* Records for this task
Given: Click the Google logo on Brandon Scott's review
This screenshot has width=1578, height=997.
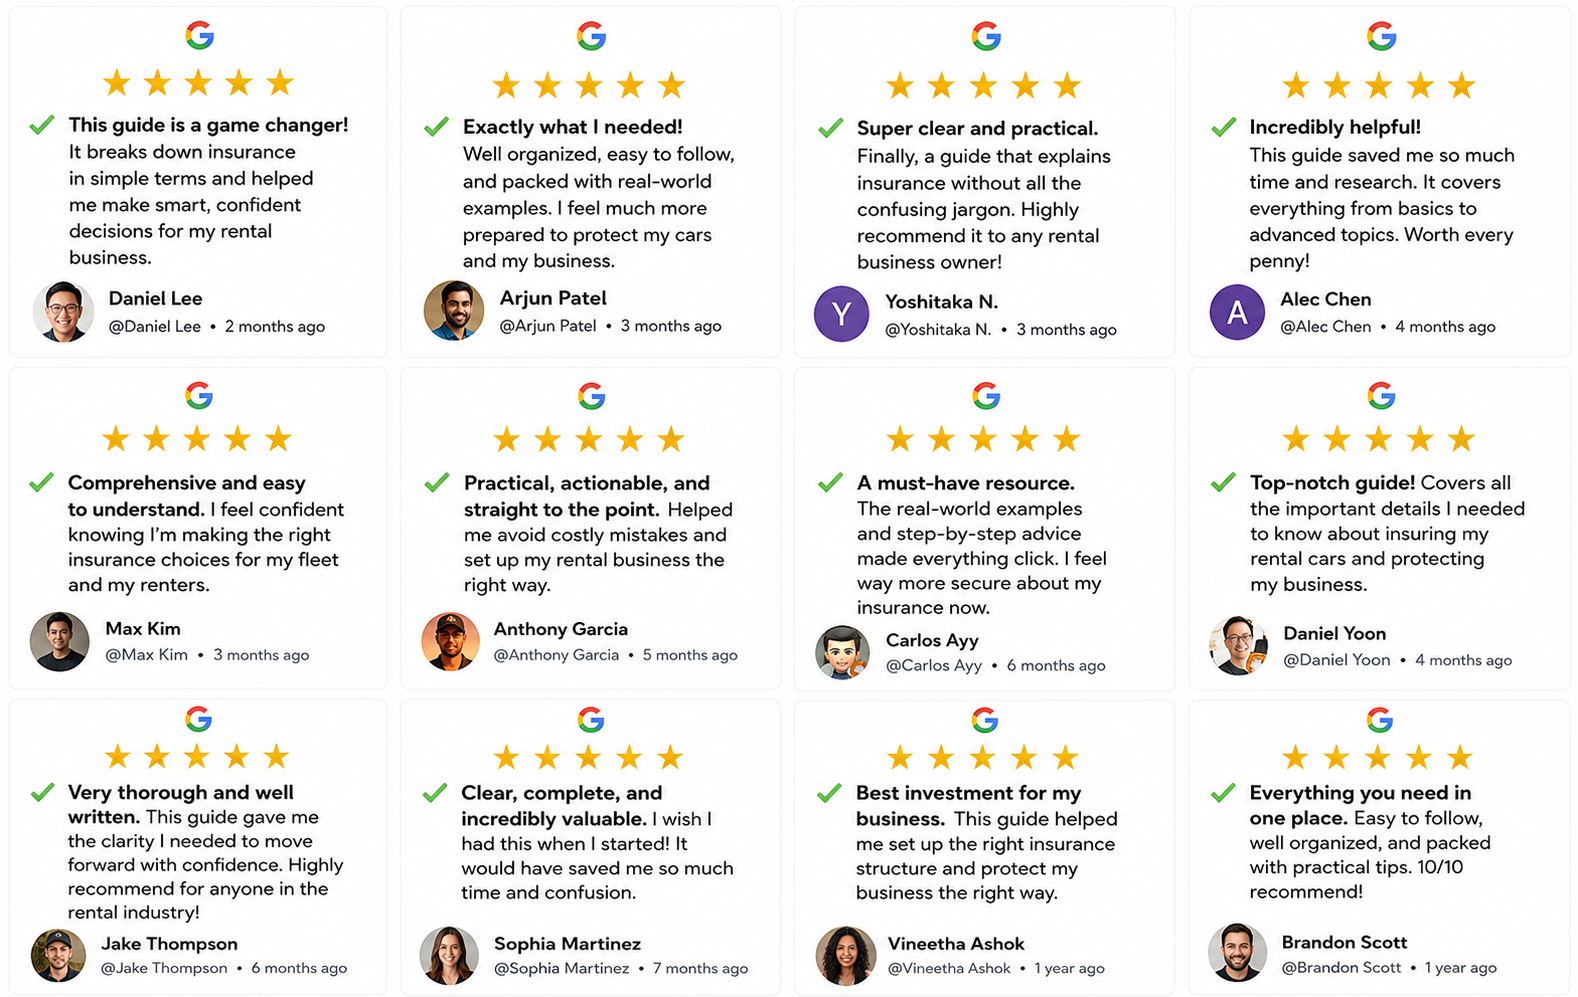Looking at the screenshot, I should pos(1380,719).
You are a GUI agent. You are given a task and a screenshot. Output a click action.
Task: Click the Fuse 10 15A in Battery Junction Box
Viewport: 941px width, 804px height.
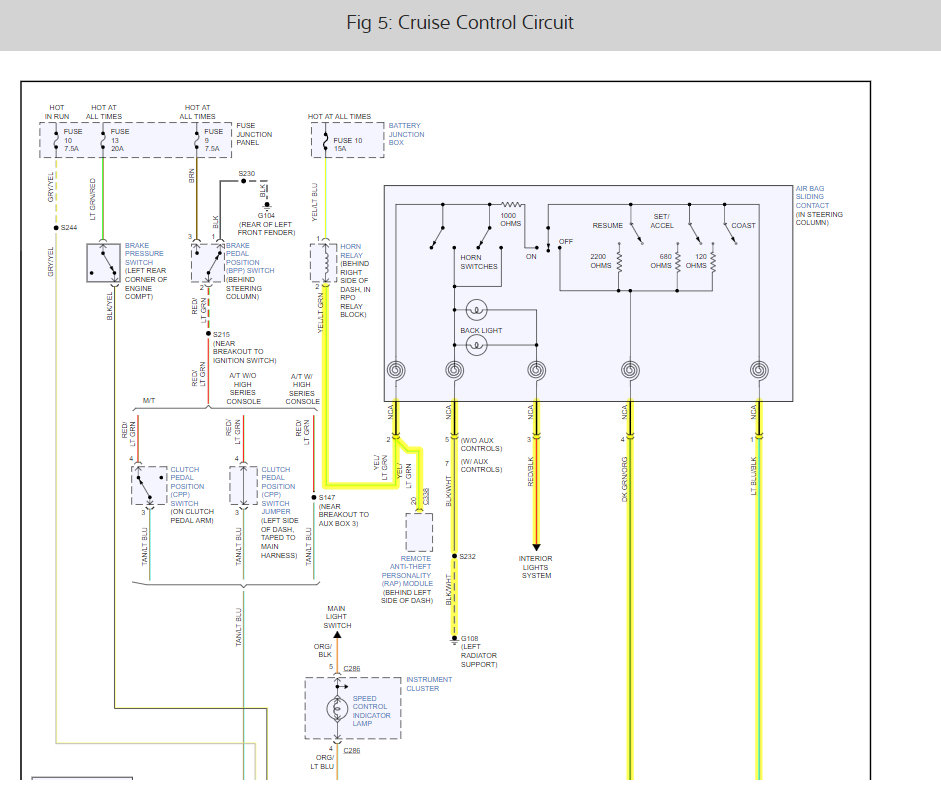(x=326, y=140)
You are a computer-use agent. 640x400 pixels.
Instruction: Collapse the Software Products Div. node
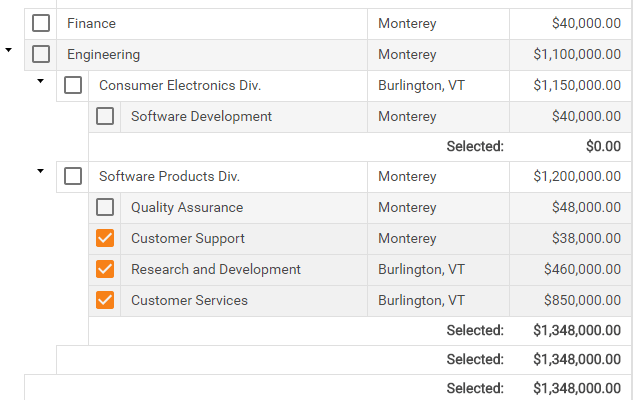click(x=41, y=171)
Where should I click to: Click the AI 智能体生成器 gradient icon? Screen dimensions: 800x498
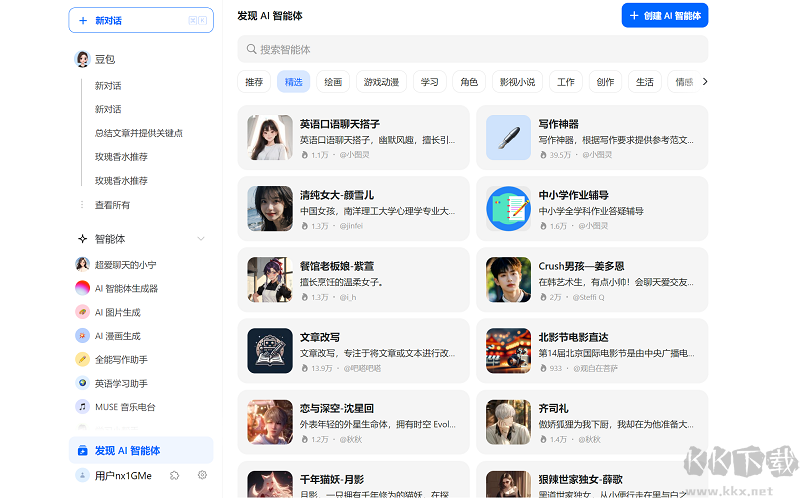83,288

* What the task asks
Please return all of the entries word for word, excluding the pictures.

* Task answer
Given: Click the Google logo on Brandon Scott's review
This screenshot has width=1578, height=997.
Looking at the screenshot, I should pos(1380,719).
You are a GUI agent. You are given a task and a screenshot. Output a click action.
Task: Click the Fuse 10 15A in Battery Junction Box
Viewport: 941px width, 804px height.
(x=326, y=140)
You are a computer-use agent. 640x400 pixels.
Instruction: Collapse the Software Products Div. node
click(x=41, y=171)
Where should I click to: Click the AI 智能体生成器 gradient icon? Screen dimensions: 800x498
83,288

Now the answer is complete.